Andujar: From Three Elbow Surgeries & Considering Retirement To The US Open Fourth Round

  • Posted: Sep 01, 2019

Andujar: From Three Elbow Surgeries & Considering Retirement To The US Open Fourth Round

Spaniard reflects on journey to best Slam result

World No. 70 Pablo Andujar arrived in New York with just two tour-level wins on hard courts this season. So by reaching his first Grand Slam fourth round at the US Open on Saturday, the Spaniard defied the odds. But that feat in and of itself is nothing compared to what the 33-year-old has been through over the past several years.

As recently as last February, Andujar was outside the Top 1,800 in the ATP Rankings after undergoing three elbow surgeries over a span of 13 months — from March 2016 to April 2017 — with three different doctors.

“When I made the [decision to undergo the] third surgery, I said to myself and to my wife, ‘If this doesn’t go well, I will retire. It’s been too much time trying every month with the physios, with the doctors. It’s not helping, it’s not improving. So this is my last chance,’” Andujar told ATPTour.com.

The Spaniard’s first two surgeries targeted a tendon. Medical imagery showed that his elbow tendon was “very bad” and “not normal,” Andujar said.

“We probably focussed on the tendon and maybe from the first time it was the nerve,” Andujar said. “If we could go now four years ago, then I would do things differently. But we didn’t know that.”

But a new doctor Andujar saw told him they would focus on a nerve in his elbow for the third surgery, reinserting it from the back of his elbow to the upper part of his elbow, making Andujar less nervous about going under the knife again.

“It was different,” Andujar said. “In a way I had some faith and thought, ‘Okay, this man is telling me something different, so at least I will try to get it and hopefully it goes well.’”

The surgery worked, but it wasn’t as if everything was back to normal immediately. There was still plenty of uncertainty involved.

“I was fortunate. I was lucky that everything went well. Of course there were eight or nine months until I played once again in competition… in 2018,” Andujar said. I was feeling [it] a little bit, but I think I was competitive once again.”

The former World No. 32 was happy to spend a lot of time with his family and friends while he was away from the court, as he didn’t get to enjoy those opportunities as often during the more than a decade that he had already spent as a professional. The pain in his elbow was not preventing him from living a normal life.

But upon his return in January 2018, Andujar lost five of his first six matches at all levels. However, in just his eighth tournament in 18 months, then-World No. 598 Andujar won an ATP Challenger Tour event held at Juan Carlos Ferrero’s academy in Alicante, Spain. The next week, at the Grand Prix Hassan II, an ATP 250 event, Andujar became the lowest-ranked tour-level titlist since then-World No. 550 Lleyton Hewitt at Adelaide in 1998.

Andujar

“They are both amazing,” Andujar said of his run here in New York and his ATP 250 triumph last year. “But Marrakech, I was not back on the [ATP] Tour yet. I was practising already a little bit, but my ranking was so low. I would say this one is unbelievable, it’s amazing, but I [am] already on the circuit. I am No. 70 in the world, I am playing. I am competitive again. In Marrakech I was not. That’s the big difference.”

Since that triumph, Andujar has won five ATP Challenger Tour titles — including another victory in Alicante — and he also made the final in Marrakech in 2019. But perhaps his performance at the US Open, where he had never previously advanced past the second round, has been one of the most impressive of all. He lost only nine games against Alexander Bublik on Saturday.
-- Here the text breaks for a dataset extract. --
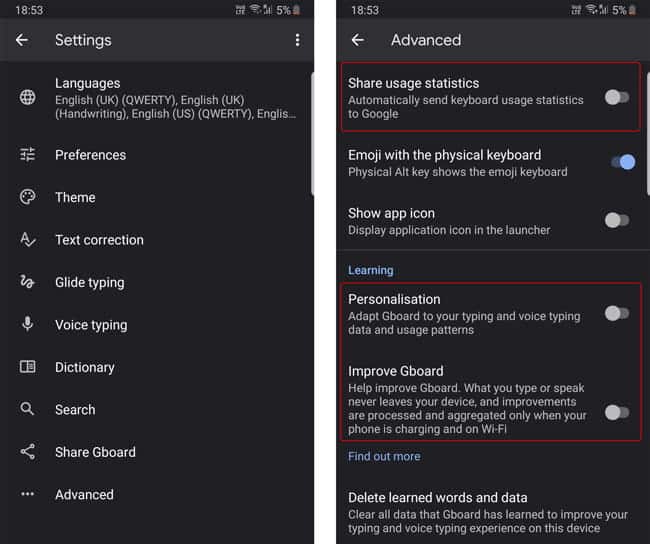This screenshot has height=544, width=650.
Task: Tap the magnifier icon for Search
Action: [x=27, y=409]
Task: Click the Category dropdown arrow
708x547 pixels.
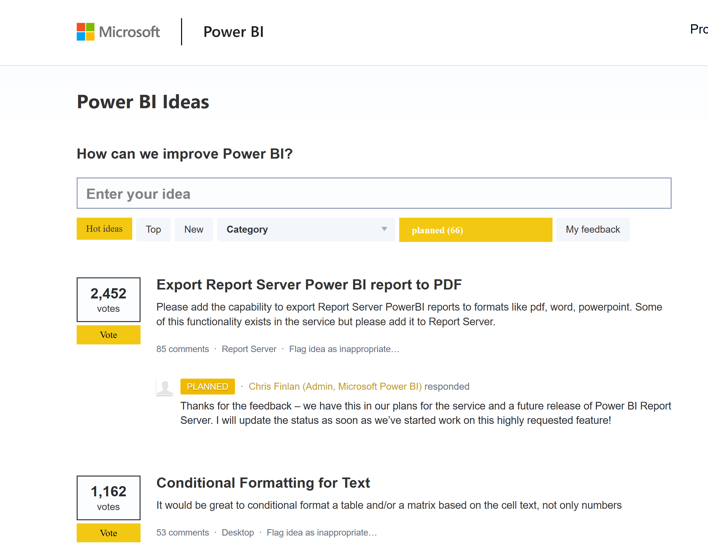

“He’s great. He was playing great tennis,” Bublik said. “He outlasted me in all the points in the match. He was returning everything, being super solid, passing me when I was going to volley. He played great.”

It’s been a dream performance for the Spaniard, capturing seven consecutive sets to battle through to the fourth round. If you would have predicted this run before the tournament, even Andujar may not have agreed.

“Honestly I think I wouldn’t believe you,” Andujar said. “It’s unbelievable. It’s amazing. For me it’s something that I don’t realise yet.”

Andujar, Ferrero

Andujar’s idol, Ferrero, reached the final of the US Open in 2003. And the former World No. 1 had plenty of nice things to say about his countryman after the four-time ATP Tour champion beat Bublik.

“He is a super-nice person and super worker and I always had and have very good words about him. I am so happy seeing him having this result,” Ferrero told ATPTour.com. “[It is] super motivational and people from now on can believe that after [getting] through injuries all can come back to a normal way of work and results.”

“Somebody like this talking in that way about me?” Andujar said. “I have no words.”

The Spaniard doesn’t need any. At the USTA Billie Jean King National Tennis Center, his tennis has been doing the talking for him. He’ll hope to keep that going in the Round of 16 against Gael Monfils or Denis Shapovalov.